RAW DATA =>
<<<<

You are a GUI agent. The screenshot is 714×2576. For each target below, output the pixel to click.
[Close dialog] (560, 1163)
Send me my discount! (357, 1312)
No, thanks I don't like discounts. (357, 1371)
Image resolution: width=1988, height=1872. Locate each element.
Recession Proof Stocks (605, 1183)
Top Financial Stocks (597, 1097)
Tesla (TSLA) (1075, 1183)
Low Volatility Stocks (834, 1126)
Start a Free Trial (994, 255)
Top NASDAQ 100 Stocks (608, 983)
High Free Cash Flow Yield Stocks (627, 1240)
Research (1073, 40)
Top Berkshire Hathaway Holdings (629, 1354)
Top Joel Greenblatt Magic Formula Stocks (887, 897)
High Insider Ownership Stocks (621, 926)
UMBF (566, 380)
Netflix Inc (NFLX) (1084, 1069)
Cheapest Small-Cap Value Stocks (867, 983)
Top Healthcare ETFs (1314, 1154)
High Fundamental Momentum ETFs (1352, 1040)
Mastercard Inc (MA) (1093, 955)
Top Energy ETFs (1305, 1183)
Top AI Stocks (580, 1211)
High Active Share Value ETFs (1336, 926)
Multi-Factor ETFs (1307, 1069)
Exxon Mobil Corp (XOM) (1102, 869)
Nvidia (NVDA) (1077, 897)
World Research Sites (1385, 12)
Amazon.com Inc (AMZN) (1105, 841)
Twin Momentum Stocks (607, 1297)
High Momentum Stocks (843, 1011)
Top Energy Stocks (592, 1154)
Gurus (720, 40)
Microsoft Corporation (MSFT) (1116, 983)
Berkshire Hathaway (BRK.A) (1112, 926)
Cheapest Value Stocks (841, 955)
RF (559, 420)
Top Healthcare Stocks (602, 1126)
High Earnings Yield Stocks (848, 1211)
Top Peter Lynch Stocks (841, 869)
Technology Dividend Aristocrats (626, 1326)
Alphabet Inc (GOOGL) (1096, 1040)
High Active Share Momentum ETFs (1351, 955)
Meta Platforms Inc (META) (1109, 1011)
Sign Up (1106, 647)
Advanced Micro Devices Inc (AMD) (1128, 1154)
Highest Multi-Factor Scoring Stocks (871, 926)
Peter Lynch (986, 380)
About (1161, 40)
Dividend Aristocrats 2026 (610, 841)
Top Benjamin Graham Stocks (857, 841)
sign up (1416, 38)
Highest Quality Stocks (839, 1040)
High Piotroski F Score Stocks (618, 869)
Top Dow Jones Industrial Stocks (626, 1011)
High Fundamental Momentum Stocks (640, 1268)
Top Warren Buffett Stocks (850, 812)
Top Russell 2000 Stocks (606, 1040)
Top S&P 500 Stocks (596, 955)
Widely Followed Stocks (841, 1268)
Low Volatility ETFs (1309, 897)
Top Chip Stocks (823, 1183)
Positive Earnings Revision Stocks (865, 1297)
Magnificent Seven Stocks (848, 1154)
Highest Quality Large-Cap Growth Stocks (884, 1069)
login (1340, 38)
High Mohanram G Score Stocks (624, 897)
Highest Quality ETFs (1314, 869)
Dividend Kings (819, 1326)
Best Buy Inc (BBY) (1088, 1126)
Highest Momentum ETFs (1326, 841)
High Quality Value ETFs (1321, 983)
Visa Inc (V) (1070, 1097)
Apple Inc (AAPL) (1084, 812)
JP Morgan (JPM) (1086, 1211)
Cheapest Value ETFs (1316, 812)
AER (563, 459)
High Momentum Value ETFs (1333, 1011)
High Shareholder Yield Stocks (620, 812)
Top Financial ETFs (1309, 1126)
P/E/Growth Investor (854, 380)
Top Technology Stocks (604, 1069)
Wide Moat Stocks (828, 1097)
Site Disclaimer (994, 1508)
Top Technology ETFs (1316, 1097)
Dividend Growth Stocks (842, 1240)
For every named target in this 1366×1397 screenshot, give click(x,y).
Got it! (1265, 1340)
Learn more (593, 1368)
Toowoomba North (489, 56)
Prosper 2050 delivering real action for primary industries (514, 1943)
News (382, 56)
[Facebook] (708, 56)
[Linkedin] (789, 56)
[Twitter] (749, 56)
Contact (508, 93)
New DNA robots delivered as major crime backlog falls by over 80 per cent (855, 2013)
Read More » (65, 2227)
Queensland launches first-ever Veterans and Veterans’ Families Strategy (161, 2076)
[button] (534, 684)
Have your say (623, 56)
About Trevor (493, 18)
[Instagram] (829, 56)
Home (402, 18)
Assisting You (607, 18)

>>>>

Starting with the line that contains "Apple Inc (AAPL) (1084, 812)", copy each line through the end of the data exactly, and leave out all earlier lines.

Apple Inc (AAPL) (1084, 812)
JP Morgan (JPM) (1086, 1211)
Cheapest Value ETFs (1316, 812)
AER (563, 459)
High Momentum Value ETFs (1333, 1011)
High Shareholder Yield Stocks (620, 812)
Top Financial ETFs (1309, 1126)
P/E/Growth Investor (854, 380)
Top Technology Stocks (604, 1069)
Wide Moat Stocks (828, 1097)
Site Disclaimer (994, 1508)
Top Technology ETFs (1316, 1097)
Dividend Growth Stocks (842, 1240)
For every named target in this 1366×1397 screenshot, give click(x,y).
Got it! (1265, 1340)
Learn more (593, 1368)
Toowoomba North (489, 56)
Prosper 2050 delivering real action for primary industries (514, 1943)
News (382, 56)
[Facebook] (708, 56)
[Linkedin] (789, 56)
[Twitter] (749, 56)
Contact (508, 93)
New DNA robots delivered as major crime backlog falls by over 80 per cent (855, 2013)
Read More » (65, 2227)
Queensland launches first-ever Veterans and Veterans’ Families Strategy (161, 2076)
[button] (534, 684)
Have your say (623, 56)
About Trevor (493, 18)
[Instagram] (829, 56)
Home (402, 18)
Assisting You (607, 18)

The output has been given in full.